== PROVIDED TEXT ==

Each rectangle as area width times height. The width is $x_k-x_{k-1}$ and the hight is $f(\zeta_k)$, which seems to be somewhat arbitrary at the moment. However, some choices of $\zeta_k$ suggest themselves: If $\zeta_k$ is always chosen at a minumium of $f$ within $[x_{k-1},x_k]$ (provided such a point exists, for example because $f$ is continuous), then clearly the area of the rectangle is at most as big as the area under the graph between $x=x_{k-1}$ and $x=x_k$ because the rectangle is fully contained in it. Similarly, if we choose $\zeta_k$ at a maximum of $f$ within $[x_{k-1},x_k]$, the area of the rectangle is at least as big as the graph area because the rectangle fully contains the graph area. Other choices for $\zeta_k$, e.g. $\zeta_k=x_{k-1}$ or $\zeta_k=x_k$ may suggests themselves, but they may not always be the "best" choice - and if we chould allow the choce between the end points of $[x_{k-1},x_k]$, why not allow arbitrary choice in the interval if it doesn't make the treatment more complicated (and on the contrary, it gets simplified)?

===

--- TASK LIST ---
1 – Answer these questions about the passage on rectangle areas, using one line for each answer and marking each with its letter.
(a) What is the width of each rectangle?
(b) If $\zeta_k$ is chosen at a maximum of $f$ within $[x_{k-1},x_k]$, how does the rectangle's area compare with the graph area?
(c) Which two choices for $\zeta_k$ at the end points are given as examples?
2 – From the rows, copy out the lines from the one holding "The image size is (956, 538)." through the one holding "point(146,58)", inclusive, with the pictures left out.

== EXTRACTED RECORDS ==

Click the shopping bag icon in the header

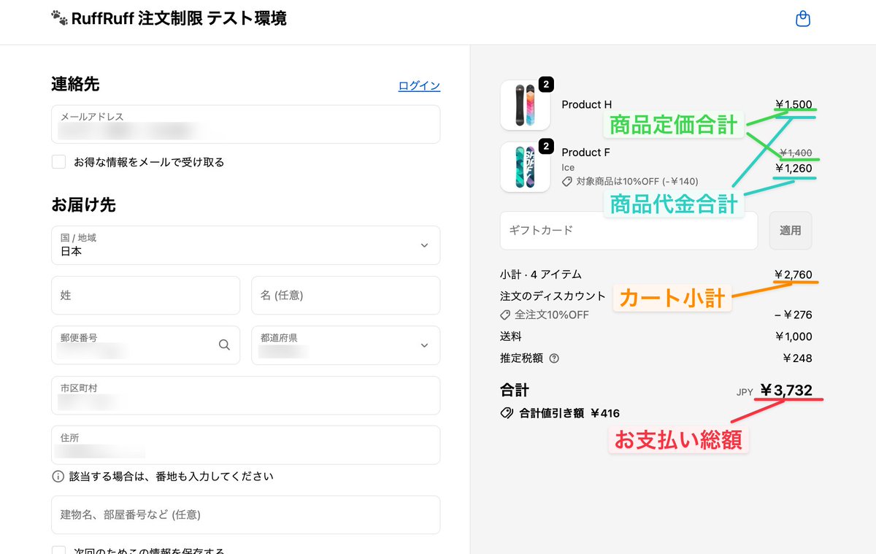802,18
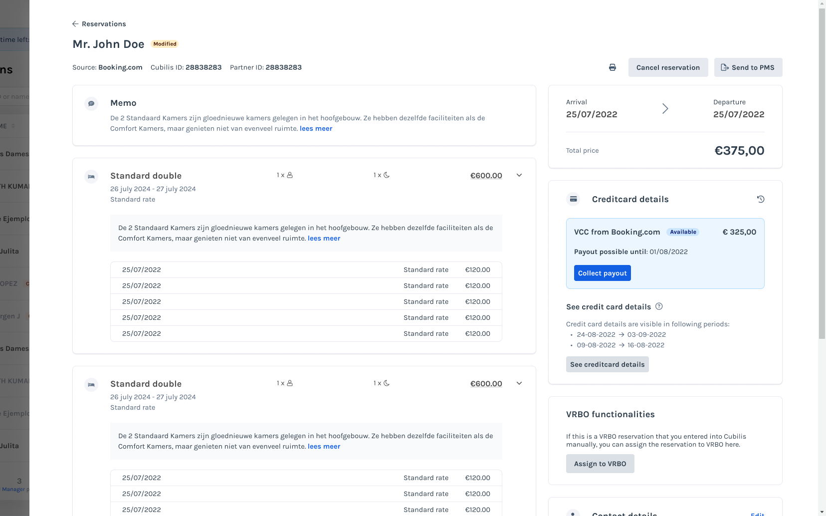Collapse the first Standard double room
This screenshot has width=826, height=516.
(x=519, y=175)
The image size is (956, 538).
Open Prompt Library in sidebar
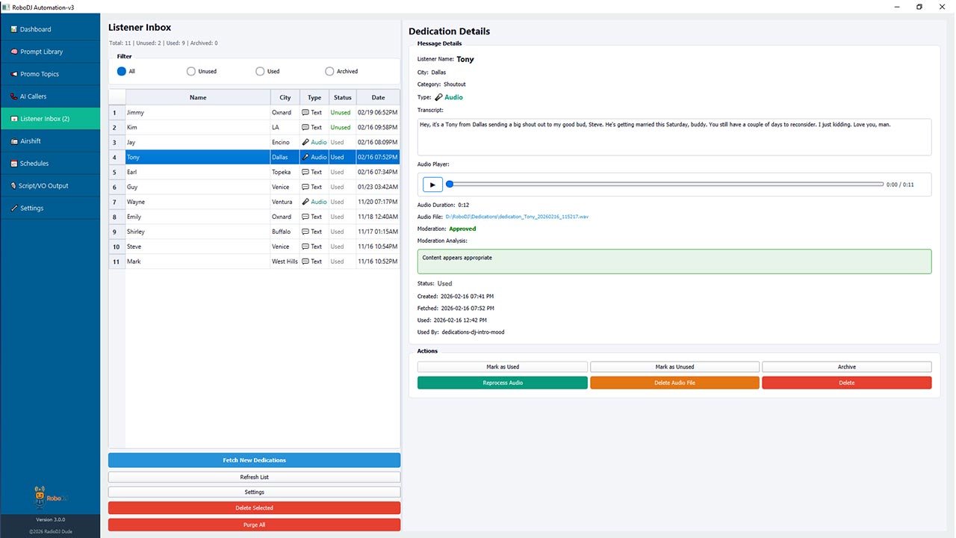[41, 52]
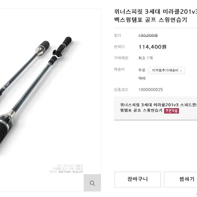Click the 최소 1개 purchase limit text
Viewport: 197px width, 197px height.
point(146,58)
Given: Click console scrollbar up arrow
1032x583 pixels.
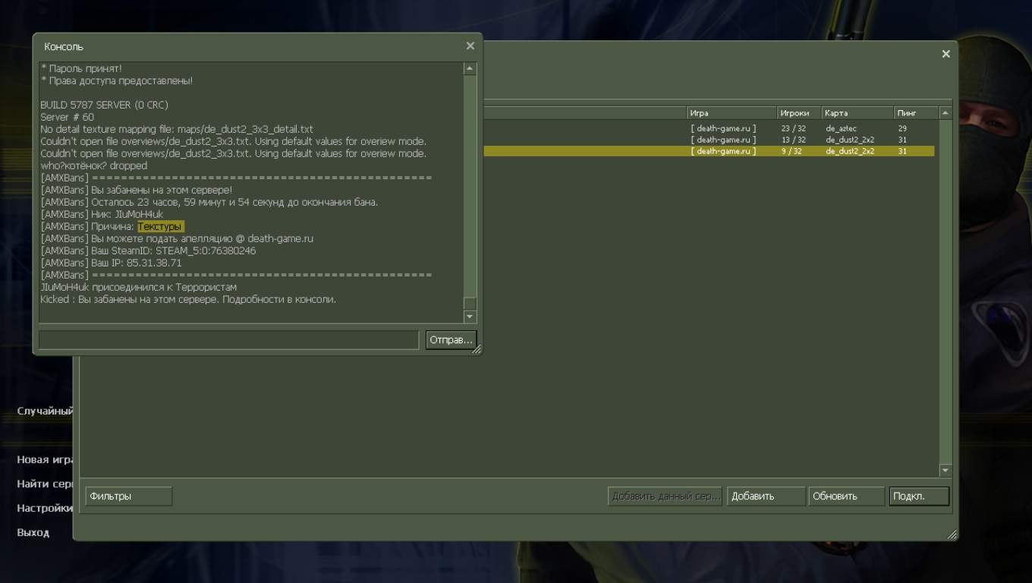Looking at the screenshot, I should point(470,68).
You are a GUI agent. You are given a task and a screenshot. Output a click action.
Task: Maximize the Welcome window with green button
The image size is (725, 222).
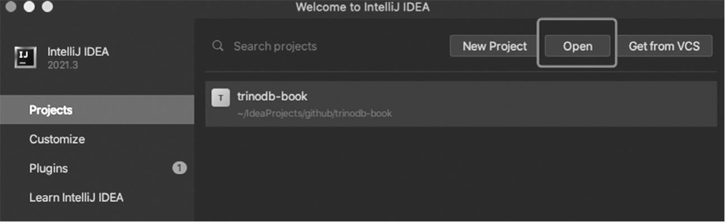pos(47,7)
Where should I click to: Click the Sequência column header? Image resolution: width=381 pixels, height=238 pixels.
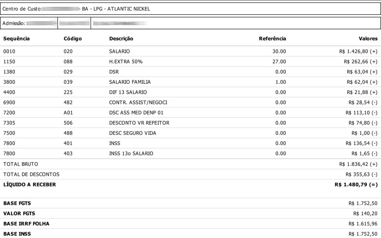coord(16,39)
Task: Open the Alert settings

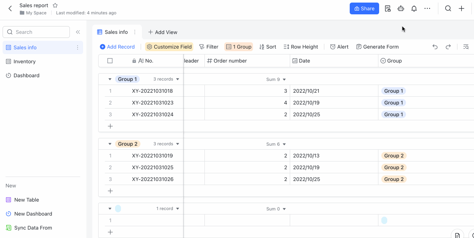Action: pyautogui.click(x=339, y=47)
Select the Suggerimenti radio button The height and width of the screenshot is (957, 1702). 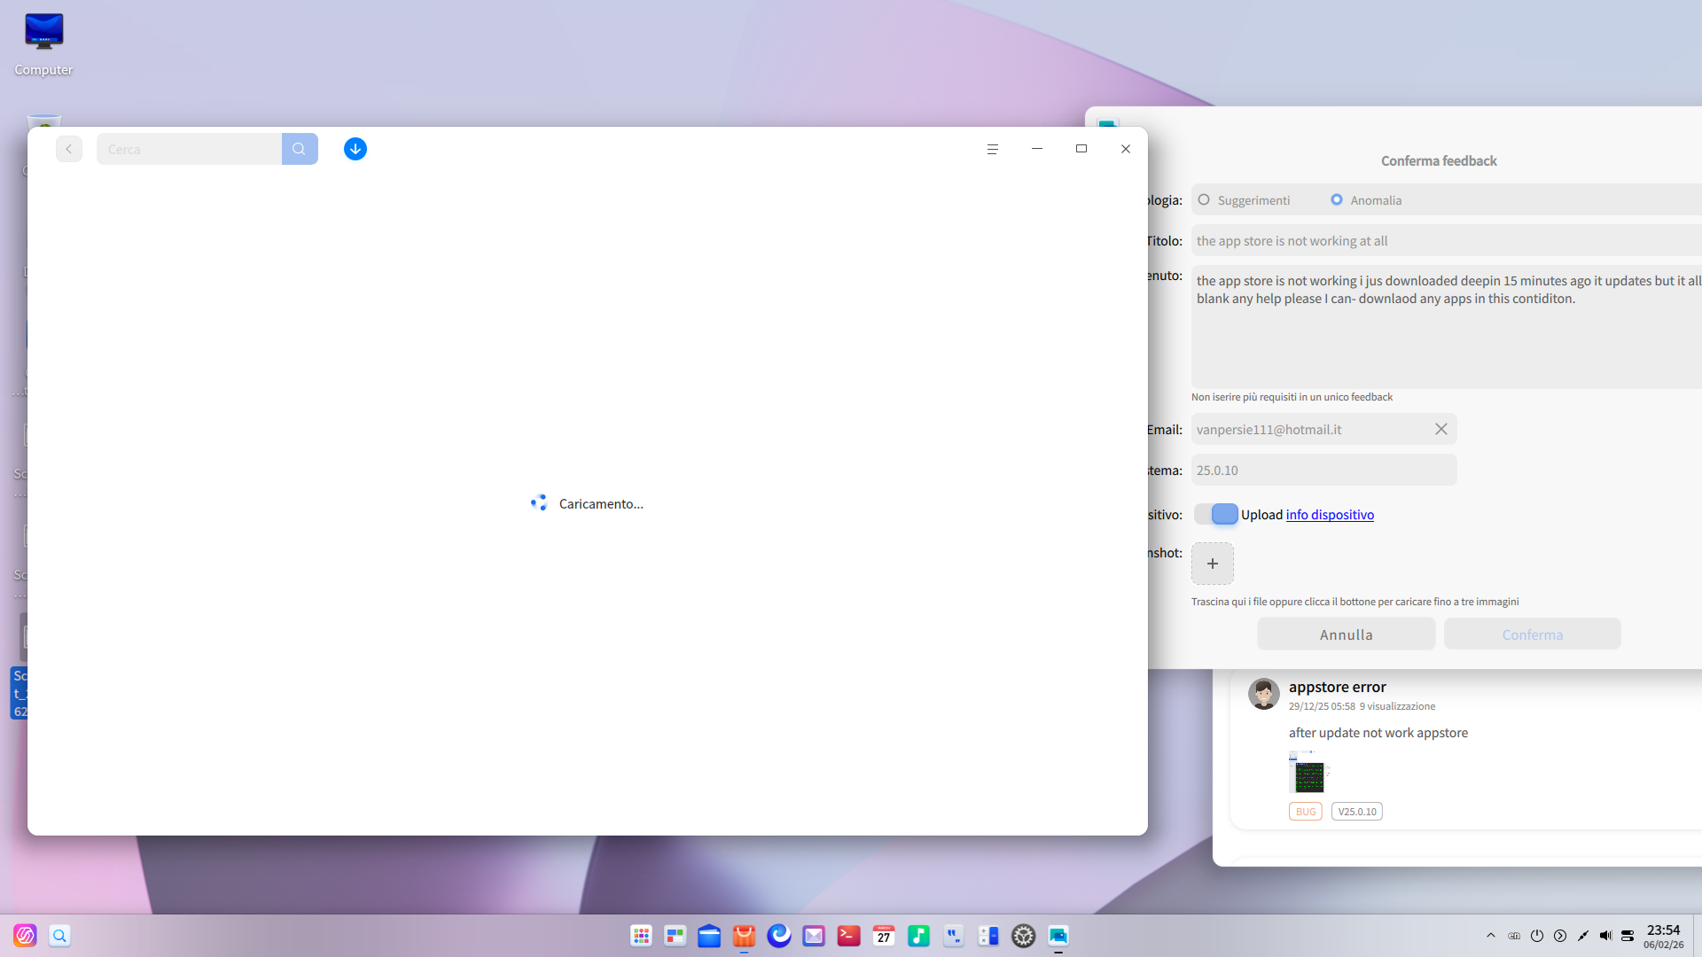(1204, 199)
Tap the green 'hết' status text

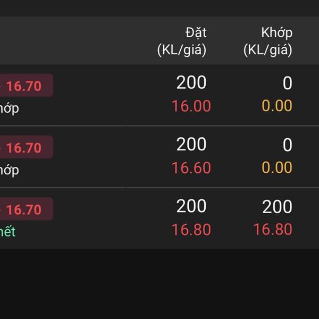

===

--- FINAL RESULTS ---
1 –
(a) $x_k-x_{k-1}$
(b) It is at least as big as the graph area.
(c) $\zeta_k=x_{k-1}$ and $\zeta_k=x_k$

2 –
The image size is (956, 538).
Open Prompt Library in sidebar
[41, 52]
Click the 최소 1개 purchase limit text
Viewport: 197px width, 197px height.
point(146,58)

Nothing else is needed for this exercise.